Every entry needs to appear again exactly as written below.

DATASET EXCERPTS:
============================================================

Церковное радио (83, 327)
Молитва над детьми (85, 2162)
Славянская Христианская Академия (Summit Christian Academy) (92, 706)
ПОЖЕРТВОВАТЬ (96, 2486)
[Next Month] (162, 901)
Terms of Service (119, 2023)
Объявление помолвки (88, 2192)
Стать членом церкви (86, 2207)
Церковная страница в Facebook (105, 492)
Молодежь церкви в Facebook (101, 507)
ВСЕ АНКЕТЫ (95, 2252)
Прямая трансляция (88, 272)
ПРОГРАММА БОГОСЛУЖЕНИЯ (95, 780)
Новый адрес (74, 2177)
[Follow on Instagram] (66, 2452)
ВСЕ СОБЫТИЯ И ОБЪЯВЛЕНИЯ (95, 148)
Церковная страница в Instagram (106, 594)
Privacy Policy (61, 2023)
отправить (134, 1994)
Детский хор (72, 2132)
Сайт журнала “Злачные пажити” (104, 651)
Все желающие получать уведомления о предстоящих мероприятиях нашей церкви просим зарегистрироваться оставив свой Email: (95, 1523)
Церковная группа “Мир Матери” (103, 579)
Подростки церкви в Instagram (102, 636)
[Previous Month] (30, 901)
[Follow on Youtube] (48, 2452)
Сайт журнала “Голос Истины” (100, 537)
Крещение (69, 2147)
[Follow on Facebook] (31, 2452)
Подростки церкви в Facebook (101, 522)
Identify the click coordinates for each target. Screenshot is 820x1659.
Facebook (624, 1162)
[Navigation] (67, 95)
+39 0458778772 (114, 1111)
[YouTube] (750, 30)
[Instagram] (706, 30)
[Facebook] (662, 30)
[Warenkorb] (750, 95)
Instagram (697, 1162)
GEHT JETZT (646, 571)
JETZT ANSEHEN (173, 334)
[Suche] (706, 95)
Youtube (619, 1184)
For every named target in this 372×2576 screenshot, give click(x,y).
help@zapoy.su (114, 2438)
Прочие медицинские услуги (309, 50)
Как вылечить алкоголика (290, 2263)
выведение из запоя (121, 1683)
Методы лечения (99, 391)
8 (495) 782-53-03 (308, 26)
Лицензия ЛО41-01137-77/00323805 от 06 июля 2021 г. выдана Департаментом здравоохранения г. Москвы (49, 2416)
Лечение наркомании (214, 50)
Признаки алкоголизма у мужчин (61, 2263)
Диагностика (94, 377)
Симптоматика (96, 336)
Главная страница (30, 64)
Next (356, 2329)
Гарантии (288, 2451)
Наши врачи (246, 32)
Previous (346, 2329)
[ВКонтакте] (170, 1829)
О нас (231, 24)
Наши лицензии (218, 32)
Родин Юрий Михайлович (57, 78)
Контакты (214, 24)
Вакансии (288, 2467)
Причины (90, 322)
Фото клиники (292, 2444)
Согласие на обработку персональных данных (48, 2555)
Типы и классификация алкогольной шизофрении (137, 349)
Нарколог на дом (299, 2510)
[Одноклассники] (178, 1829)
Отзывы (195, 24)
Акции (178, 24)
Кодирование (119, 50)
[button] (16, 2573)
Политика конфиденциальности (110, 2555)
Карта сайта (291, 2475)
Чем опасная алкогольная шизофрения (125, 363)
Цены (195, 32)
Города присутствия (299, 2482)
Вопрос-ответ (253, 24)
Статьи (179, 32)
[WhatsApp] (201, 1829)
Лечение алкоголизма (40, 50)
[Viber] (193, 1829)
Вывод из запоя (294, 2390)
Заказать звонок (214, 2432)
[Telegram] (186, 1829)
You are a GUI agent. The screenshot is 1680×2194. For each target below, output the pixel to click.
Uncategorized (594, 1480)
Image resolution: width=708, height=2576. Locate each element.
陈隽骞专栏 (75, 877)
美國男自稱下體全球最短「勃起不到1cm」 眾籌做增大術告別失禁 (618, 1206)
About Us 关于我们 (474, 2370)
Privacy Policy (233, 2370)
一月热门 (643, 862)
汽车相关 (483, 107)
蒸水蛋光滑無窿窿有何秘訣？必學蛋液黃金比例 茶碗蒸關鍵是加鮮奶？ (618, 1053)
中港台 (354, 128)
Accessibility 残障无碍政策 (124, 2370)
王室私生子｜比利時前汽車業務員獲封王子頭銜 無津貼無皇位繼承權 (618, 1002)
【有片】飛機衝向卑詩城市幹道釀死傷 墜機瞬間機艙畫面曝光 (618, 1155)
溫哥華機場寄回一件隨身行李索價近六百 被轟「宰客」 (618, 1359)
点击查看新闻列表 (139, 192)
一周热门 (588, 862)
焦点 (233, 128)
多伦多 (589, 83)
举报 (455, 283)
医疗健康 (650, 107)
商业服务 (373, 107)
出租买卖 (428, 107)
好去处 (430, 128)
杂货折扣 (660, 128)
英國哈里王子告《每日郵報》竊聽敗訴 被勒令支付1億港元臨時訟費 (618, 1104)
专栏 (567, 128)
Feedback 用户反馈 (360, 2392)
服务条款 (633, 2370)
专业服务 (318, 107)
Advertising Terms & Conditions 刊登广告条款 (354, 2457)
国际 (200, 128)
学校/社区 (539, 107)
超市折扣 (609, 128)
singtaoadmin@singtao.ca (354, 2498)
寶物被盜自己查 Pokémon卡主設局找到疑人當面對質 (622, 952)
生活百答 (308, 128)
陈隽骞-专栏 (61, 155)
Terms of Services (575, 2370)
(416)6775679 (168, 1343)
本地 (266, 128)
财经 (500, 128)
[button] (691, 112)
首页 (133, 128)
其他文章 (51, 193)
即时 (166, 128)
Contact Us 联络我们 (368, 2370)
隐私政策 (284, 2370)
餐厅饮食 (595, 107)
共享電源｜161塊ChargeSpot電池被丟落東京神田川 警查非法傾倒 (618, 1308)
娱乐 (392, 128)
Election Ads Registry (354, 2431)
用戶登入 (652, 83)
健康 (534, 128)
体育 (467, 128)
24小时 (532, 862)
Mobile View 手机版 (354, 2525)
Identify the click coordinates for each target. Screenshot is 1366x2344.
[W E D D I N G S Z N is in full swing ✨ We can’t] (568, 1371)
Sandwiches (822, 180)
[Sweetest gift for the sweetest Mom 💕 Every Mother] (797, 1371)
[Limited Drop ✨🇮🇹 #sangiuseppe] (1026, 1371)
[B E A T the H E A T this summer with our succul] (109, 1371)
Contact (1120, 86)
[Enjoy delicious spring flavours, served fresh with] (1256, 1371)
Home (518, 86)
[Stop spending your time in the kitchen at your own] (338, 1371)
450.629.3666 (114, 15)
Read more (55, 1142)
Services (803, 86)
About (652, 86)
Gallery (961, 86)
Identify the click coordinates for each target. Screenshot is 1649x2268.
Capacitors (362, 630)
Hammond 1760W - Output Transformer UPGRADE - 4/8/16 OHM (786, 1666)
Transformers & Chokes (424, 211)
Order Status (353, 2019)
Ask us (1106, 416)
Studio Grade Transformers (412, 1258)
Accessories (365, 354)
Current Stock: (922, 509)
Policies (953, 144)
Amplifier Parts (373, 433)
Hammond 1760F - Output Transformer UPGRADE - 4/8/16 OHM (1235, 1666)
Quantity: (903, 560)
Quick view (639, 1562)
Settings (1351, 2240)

============================================================

ANSWER BELOW:
Церковное радио (83, 327)
Молитва над детьми (85, 2162)
Славянская Христианская Академия (Summit Christian Academy) (92, 706)
ПОЖЕРТВОВАТЬ (96, 2486)
[Next Month] (162, 901)
Terms of Service (119, 2023)
Объявление помолвки (88, 2192)
Стать членом церкви (86, 2207)
Церковная страница в Facebook (105, 492)
Молодежь церкви в Facebook (101, 507)
ВСЕ АНКЕТЫ (95, 2252)
Прямая трансляция (88, 272)
ПРОГРАММА БОГОСЛУЖЕНИЯ (95, 780)
Новый адрес (74, 2177)
[Follow on Instagram] (66, 2452)
ВСЕ СОБЫТИЯ И ОБЪЯВЛЕНИЯ (95, 148)
Церковная страница в Instagram (106, 594)
Privacy Policy (61, 2023)
отправить (134, 1994)
Детский хор (72, 2132)
Сайт журнала “Злачные пажити” (104, 651)
Все желающие получать уведомления о предстоящих мероприятиях нашей церкви просим зарегистрироваться оставив свой Email: (95, 1523)
Церковная группа “Мир Матери” (103, 579)
Подростки церкви в Instagram (102, 636)
[Previous Month] (30, 901)
[Follow on Youtube] (48, 2452)
Сайт журнала “Голос Истины” (100, 537)
Крещение (69, 2147)
[Follow on Facebook] (31, 2452)
Подростки церкви в Facebook (101, 522)
Identify the click coordinates for each target. Screenshot is 820x1659.
Facebook (624, 1162)
[Navigation] (67, 95)
+39 0458778772 (114, 1111)
[YouTube] (750, 30)
[Instagram] (706, 30)
[Facebook] (662, 30)
[Warenkorb] (750, 95)
Instagram (697, 1162)
GEHT JETZT (646, 571)
JETZT ANSEHEN (173, 334)
[Suche] (706, 95)
Youtube (619, 1184)
For every named target in this 372×2576 screenshot, give click(x,y).
help@zapoy.su (114, 2438)
Прочие медицинские услуги (309, 50)
Как вылечить алкоголика (290, 2263)
выведение из запоя (121, 1683)
Методы лечения (99, 391)
8 (495) 782-53-03 (308, 26)
Лицензия ЛО41-01137-77/00323805 от 06 июля 2021 г. выдана Департаментом здравоохранения г. Москвы (49, 2416)
Лечение наркомании (214, 50)
Признаки алкоголизма у мужчин (61, 2263)
Диагностика (94, 377)
Симптоматика (96, 336)
Главная страница (30, 64)
Next (356, 2329)
Гарантии (288, 2451)
Наши врачи (246, 32)
Previous (346, 2329)
[ВКонтакте] (170, 1829)
О нас (231, 24)
Наши лицензии (218, 32)
Родин Юрий Михайлович (57, 78)
Контакты (214, 24)
Вакансии (288, 2467)
Причины (90, 322)
Фото клиники (292, 2444)
Согласие на обработку персональных данных (48, 2555)
Типы и классификация алкогольной шизофрении (137, 349)
Нарколог на дом (299, 2510)
[Одноклассники] (178, 1829)
Отзывы (195, 24)
Акции (178, 24)
Кодирование (119, 50)
[button] (16, 2573)
Политика конфиденциальности (110, 2555)
Карта сайта (291, 2475)
Чем опасная алкогольная шизофрения (125, 363)
Цены (195, 32)
Города присутствия (299, 2482)
Вопрос-ответ (253, 24)
Статьи (179, 32)
[WhatsApp] (201, 1829)
Лечение алкоголизма (40, 50)
[Viber] (193, 1829)
Вывод из запоя (294, 2390)
Заказать звонок (214, 2432)
[Telegram] (186, 1829)
You are a GUI agent. The screenshot is 1680×2194. For each target below, output the pixel to click.
Uncategorized (594, 1480)
Image resolution: width=708, height=2576. Locate each element.
陈隽骞专栏 (75, 877)
美國男自稱下體全球最短「勃起不到1cm」 眾籌做增大術告別失禁 (618, 1206)
About Us 关于我们 (474, 2370)
Privacy Policy (233, 2370)
一月热门 (643, 862)
汽车相关 (483, 107)
蒸水蛋光滑無窿窿有何秘訣？必學蛋液黃金比例 茶碗蒸關鍵是加鮮奶？ (618, 1053)
中港台 (354, 128)
Accessibility 残障无碍政策 (124, 2370)
王室私生子｜比利時前汽車業務員獲封王子頭銜 無津貼無皇位繼承權 (618, 1002)
【有片】飛機衝向卑詩城市幹道釀死傷 墜機瞬間機艙畫面曝光 (618, 1155)
溫哥華機場寄回一件隨身行李索價近六百 被轟「宰客」 (618, 1359)
点击查看新闻列表 (139, 192)
一周热门 (588, 862)
焦点 (233, 128)
多伦多 (589, 83)
举报 (455, 283)
医疗健康 (650, 107)
商业服务 (373, 107)
出租买卖 (428, 107)
好去处 (430, 128)
杂货折扣 (660, 128)
英國哈里王子告《每日郵報》竊聽敗訴 被勒令支付1億港元臨時訟費 (618, 1104)
专栏 (567, 128)
Feedback 用户反馈 (360, 2392)
服务条款 (633, 2370)
专业服务 (318, 107)
Advertising Terms & Conditions 刊登广告条款 (354, 2457)
国际 (200, 128)
学校/社区 (539, 107)
超市折扣 (609, 128)
singtaoadmin@singtao.ca (354, 2498)
寶物被盜自己查 Pokémon卡主設局找到疑人當面對質 (622, 952)
生活百答 (308, 128)
陈隽骞-专栏 (61, 155)
Terms of Services (575, 2370)
(416)6775679 (168, 1343)
本地 (266, 128)
财经 (500, 128)
[button] (691, 112)
首页 (133, 128)
其他文章 (51, 193)
即时 (166, 128)
Contact Us 联络我们 (368, 2370)
隐私政策 (284, 2370)
餐厅饮食 (595, 107)
共享電源｜161塊ChargeSpot電池被丟落東京神田川 警查非法傾倒 (618, 1308)
娱乐 (392, 128)
Election Ads Registry (354, 2431)
用戶登入 (652, 83)
健康 (534, 128)
体育 (467, 128)
24小时 (532, 862)
Mobile View 手机版 (354, 2525)
Identify the click coordinates for each target. Screenshot is 1366x2344.
[W E D D I N G S Z N is in full swing ✨ We can’t] (568, 1371)
Sandwiches (822, 180)
[Sweetest gift for the sweetest Mom 💕 Every Mother] (797, 1371)
[Limited Drop ✨🇮🇹 #sangiuseppe] (1026, 1371)
[B E A T the H E A T this summer with our succul] (109, 1371)
Contact (1120, 86)
[Enjoy delicious spring flavours, served fresh with] (1256, 1371)
Home (518, 86)
[Stop spending your time in the kitchen at your own] (338, 1371)
450.629.3666 (114, 15)
Read more (55, 1142)
Services (803, 86)
About (652, 86)
Gallery (961, 86)
Identify the click coordinates for each target. Screenshot is 1649x2268.
Capacitors (362, 630)
Hammond 1760W - Output Transformer UPGRADE - 4/8/16 OHM (786, 1666)
Transformers & Chokes (424, 211)
Order Status (353, 2019)
Ask us (1106, 416)
Studio Grade Transformers (412, 1258)
Accessories (365, 354)
Current Stock: (922, 509)
Policies (953, 144)
Amplifier Parts (373, 433)
Hammond 1760F - Output Transformer UPGRADE - 4/8/16 OHM (1235, 1666)
Quantity: (903, 560)
Quick view (639, 1562)
Settings (1351, 2240)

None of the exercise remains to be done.